Presented by Dr. Robert Chiles and Lina Tami-Barrera

The purpose of this paper is to explicate and disentangle the socioeconomic, environmental, and ethical implications of gene-editing for conventional, plant-based, and cell-based meat products. In recent years, the revolutionary potential of gene editing technologies for all of these different applications has captured the imaginations, hopes, and fears of citizens and experts, but as of yet there has not been a comprehensive and systematic effort to compare and contrast the very different issues associated with each specific use case. We unpack these complexities by conducting and analyzing in-depth telephone interviews with scientists, academics, and advocates from across the agri-food system.

Bio

Dr. Robert Chiles

Robert M. Chiles is an assistant professor in the Department of Agricultural Economics, Sociology, and Education and the Department of Food Science and a research associate in the Rock Ethics Institute. He received his PhD from the Department of Community & Environmental Sociology at the University of Wisconsin-Madison.
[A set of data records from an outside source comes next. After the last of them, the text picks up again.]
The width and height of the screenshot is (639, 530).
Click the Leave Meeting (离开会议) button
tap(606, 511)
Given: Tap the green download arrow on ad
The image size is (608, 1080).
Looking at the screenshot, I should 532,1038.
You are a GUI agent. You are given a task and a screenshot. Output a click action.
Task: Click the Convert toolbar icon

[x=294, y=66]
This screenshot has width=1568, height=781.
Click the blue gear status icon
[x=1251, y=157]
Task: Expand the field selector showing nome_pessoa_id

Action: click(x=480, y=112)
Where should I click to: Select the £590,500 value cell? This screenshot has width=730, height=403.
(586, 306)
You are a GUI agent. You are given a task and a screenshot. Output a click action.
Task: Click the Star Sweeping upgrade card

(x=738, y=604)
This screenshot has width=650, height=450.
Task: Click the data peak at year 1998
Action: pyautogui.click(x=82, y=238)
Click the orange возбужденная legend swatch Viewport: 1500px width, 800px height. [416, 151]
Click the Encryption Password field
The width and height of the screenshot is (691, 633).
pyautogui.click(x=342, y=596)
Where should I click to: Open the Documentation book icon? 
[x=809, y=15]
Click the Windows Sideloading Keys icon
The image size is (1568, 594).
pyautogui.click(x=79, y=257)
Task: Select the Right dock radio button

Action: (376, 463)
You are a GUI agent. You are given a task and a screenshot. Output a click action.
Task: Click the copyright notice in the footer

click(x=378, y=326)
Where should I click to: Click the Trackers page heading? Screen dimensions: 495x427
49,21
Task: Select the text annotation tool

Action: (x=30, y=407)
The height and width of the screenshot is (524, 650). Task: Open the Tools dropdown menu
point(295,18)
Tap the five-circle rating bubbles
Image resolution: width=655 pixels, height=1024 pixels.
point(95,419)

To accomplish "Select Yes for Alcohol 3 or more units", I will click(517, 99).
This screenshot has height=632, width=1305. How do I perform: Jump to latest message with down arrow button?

Broadly, his research and teaching interests involve examining how agricultural ethics and sustainability are interwoven with the everyday lives of ordinary people. He is currently exploring how the social acceptability of meat has been disrupted and re-negotiated in light of growing controversies over health, food safety, sustainability, and ethics. Chiles’ earlier work analyzed the ethics and cultural politics of in vitro meat (a nascent technology that attempts to produce meat from stem cells). His research has been published in Agriculture and Human Values, Journal of Consumer Behaviour, Controversies in Science and Technology: From Sustainability to Surveillance (Oxford, 2014), and Contexts.

 

Lina Tami-Berrara, MBA 

Lina Tami-Barrera is a graduate student and research assistant in the Rural Sociology program and International Agriculture & Development (INTAD) at Penn State. She has an MBA from the Universitat Politecnica de Catalunya (Spain) and a BA in Economics from the Universidad Externado de Colombia. Lina has been awarded scholarships from Fulbright-USDA and AGAUR-DEBEQ from Generalitat de Catalunya.

She has extensive experience working on rural development, agriculture, and food system issues in Latin America, including technology transfer and innovation, climate change adaptation, and emergency relief and disaster recovery in rural settings.

Broadly speaking, her research interests include the social and economic aspects of technology in agricultural and food systems, Agricultural Innovation Systems (AIS), and the sustainability of agriculture and rural communities from the public policy perspective. Currently, Lina is working on the USDA-funded project Alternative economic platforms for cellular agriculture: Socioeconomic, cultural, environmental, legal, welfare, and ethical implications, led by Dr. Robert Chiles.